Un Premier ministre déjà mis à l’épreuve
La chute de François Bayrou, renversé le 8 septembre après un vote de confiance perdu à l’Assemblée, a marqué un véritable tournant politique. Pour la première fois sous la V République, un Premier ministre a été contraint de quitter Matignon après un tel scrutin. C’est dans ce climat de fracture et de méfiance qu’Emmanuel Macron a nommé Sébastien Lecornu. Mais à peine installé, le nouveau chef du gouvernement se retrouve face à un pays en tension.
Jeudi 18 septembre, entre 500 000 et plus d’un million de personnes ont manifesté partout en France. Enseignants, cheminots, fonctionnaires, étudiants, de nombreux secteurs se sont mobilisés. Le ministère de l’Éducation nationale a recensé 17% de grévistes.

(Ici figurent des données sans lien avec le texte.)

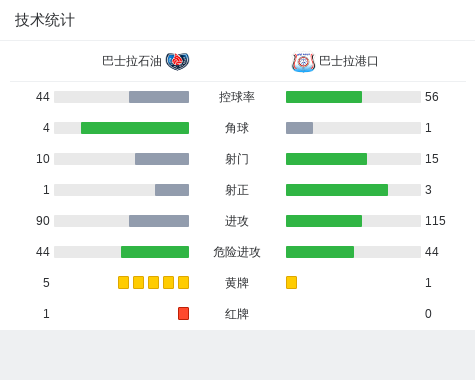Click the first yellow card of 巴士拉石油
475x380 pixels.
(x=123, y=282)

Dans la rue, un mot d’ordre s’est imposé. « Taxez les riches ». Ce slogan résume une colère et une fatigue sociale face aux annonces de coupes budgétaires et à la crainte de nouvelles réformes toujours plus injustes et toujours pour les mêmes.
Au milieu du cortège lillois, près de Grand-place, Claire, 42 ans, infirmière au CHU de Lille, dit ne pas attendre grand-chose du nouveau chef du gouvernement : « Lecornu ou un autre, si c’est pour nous expliquer qu’il faut se serrer la ceinture pendant que les grandes fortunes passent entre les mailles du filet, ça ne changera rien. Je passe des jours et des nuits à l’hôpital et je ne me plains pas parce que j’aime mon métier mais mon salaire n’est pas suffisant pour subvenir aux besoins de ma famille. Il faut que ça change.»
À quelques mètres, d’autres manifestants sont eux aussi sceptiques et s’indignent. Parmi eux, Marc, 65 ans, retraité de la SNCF : « On nous fait croire qu’il va nous écouter et que les promesses seront tenues avec une belle cérémonie de passation et de beaux discours mais au final rien n’est fait, Borne, Attal, Bayrou, Lecornu et j’en passe, tous sont pareils et tous n’ont rien fait !»
Lecornu, le Premier ministre de la discrétion
À 39 ans, l’ancien ministre des Armées se veut différent. Pas d’annonces rapides ni de discours de politique générale. Au contraire, patient et observateur, il rencontre les forces syndicales, patronales et politiques afin de dialoguer et écouter les revendications de chacun.
Ses proches parlent d’un homme « qui veut prendre le temps de faire différent ». Ses premiers signaux concernant la voie qu’il compte suivre sont davantage symboliques que budgétaires : fin des avantages à vie des anciens ministres et Premiers ministres, l’abandon de la suppression des deux jours fériés ou encore réorganisation de l’État. Aucune décision structurante et concrète n’a encore été prise même sur son nouveau gouvernement, qu’il compte nommé avant le début des travaux parlementaires, le 1er octobre.
Cette attente inquiète. Les socialistes exigent des gestes rapides sur la justice fiscale, la droite pousse à la rigueur et les syndicats testent déjà sa capacité à entendre les citoyens. Autant d’interrogations que d’espoirs sur sa capacité à agir vite.
Pour Lecornu, l’équation est compliquée. Réduire le déficit autour de 35 milliards d’euros, mettre en place des mesures qui permettraient d’alléger une population qui en a marre et composer avec une Assemblée fragmentée. Entre justice fiscale réclamée par les manifestants et discipline budgétaire exigée par les parlementaires, le nouveau Premier ministre ne marche que sur un fil.
Après la chute de Bayrou, l’échec ne sera plus toléré. Les attentes qui pèsent sur Sébastien Lecornu sont loin d’être simplement théoriques. Aucun arbitrage ne pourra se faire sans compromis avec les parlementaires et les citoyens.